“咻。”
金箍棒落入王越手中自动便化为金针大小,被王越轻轻放在桌上。
“你这泼猴,可服了?”王越戏谑的看着摔倒在地的孙悟空,笑着说道。
孙悟空明显还有些发懵,呆愣片刻后说道:“你…你这是什么妖法?”
他本以为自己已是天下无敌,只有菩提祖师才能制他一二,却不曾想自己才刚下山回家便接连出现两个人都是轻而易举的将他制服,还将他擒到这个威严颇重的地方。
“哈哈!”王越笑了几声,说道:“这乃是正宗无比的道门神通,怎么就成了妖法?你这泼猴,见识短浅可莫要胡言乱语。”
“你……”孙悟空虽天不怕地不怕,但突逢此等意外也不知不觉间有些谨慎,说道:“那你且说,你是何人?又为何要让这道人擒俺老孙?”
王越闻言说道:“我乃是天庭定八极大帝,王越是也,此番是你强闯龙宫,夺取定海神针,害得东海沿岸生灵涂炭,我却是饶不得你!”
“啊!原来是天庭定八极大帝!”孙悟空大惊道。
‘俺老孙自学成下山以来游历各方回到花果山,倒也听说过天庭之名,只因师父曾言俺老孙本领已经学成,这天地之间少有人能胜俺一分,是故不以为意,却不曾想这天庭竟是这般厉害,区区一个专管钱财的神仙就能轻易的把俺老孙擒住。’
这般想着,孙悟空又忌惮的瞥了一眼赵公明,却是赵公明刚才那一声冷哼已经在暗中伤了他的五脏六腑,给他的印象实在深刻。
“大帝,俺老孙并未强抢,并未强抢。”孙悟空乃是灵明石猴,性格自是颇为机敏,连忙陪笑道。
“哦?”王越见孙悟空这般,已知他心中不说对自己和天庭有了畏惧之心,但也总不至于再如原先那般无知无畏,竟敢去盗老君的金丹。

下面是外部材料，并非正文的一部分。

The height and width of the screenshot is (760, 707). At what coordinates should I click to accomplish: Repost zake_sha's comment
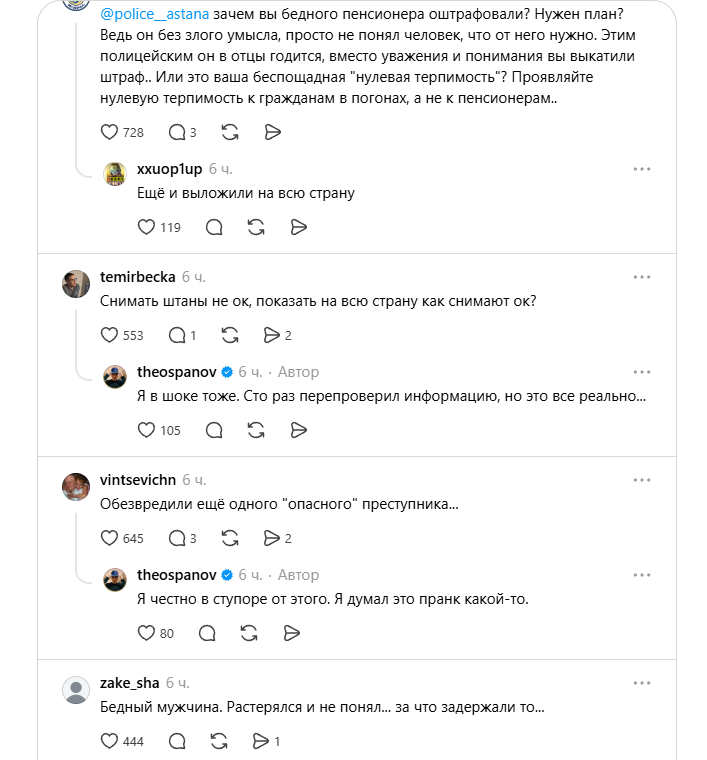(219, 742)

于是又道:“可是那东海龙王敖广却是上天告状,说你大闹龙宫,抢夺宝物,嚣张程度不下于当年的哪吒闹海,这是为何啊?”
‘哪吒闹海?这哪吒是什么人?竟也闹过海,想来也是和俺老孙一般的英雄人物!’
孙悟空不愧是孙悟空,在这等近乎绝境的情况下还有心思胡思乱想。
“大帝,你这话却是不对,俺老孙虽是从石头缝里蹦出来的,但也知道这天底下清官断案向来没有只听一家之言的,该要把老龙王一起叫来,当堂对质才是。”孙悟空眼珠子一转,笑嘻嘻的说道。
赵公明看着站没站样,坐没坐样,不知尊卑的孙悟空,好像也有些明白了当年的元始天尊为何会对昔日的众多师弟那般厌恶了。
但又见孙悟空虽不知尊卑,在执法大殿之内也敢嬉笑,眼神之中却充满灵性,比之许多天庭仙神都更是纯净,赵公明心中又是一阵傲气生出,‘谁说披毛带甲便不配踏入仙道?这猴子便不知比满天神佛强过多少!’
这般想着,赵公明对孙悟空也是平白生出几分好感。
“哦?没想到你这猴子倒也知晓这般道理,既如此,那就宣东海龙王敖广进殿!”王越见孙悟空竟还明白人间法理,也来了兴趣,一拍桌上惊堂木,开口说道。
“砰!”
“宣东海龙王敖广进殿!”
随着王越手中惊堂木落下,王越的声音也随着一种神秘的力量传遍整个三十三重天,无数仙家都纷纷惊奇的抬头观望,只因他们都在这声音之中感受到一种奇异的力量。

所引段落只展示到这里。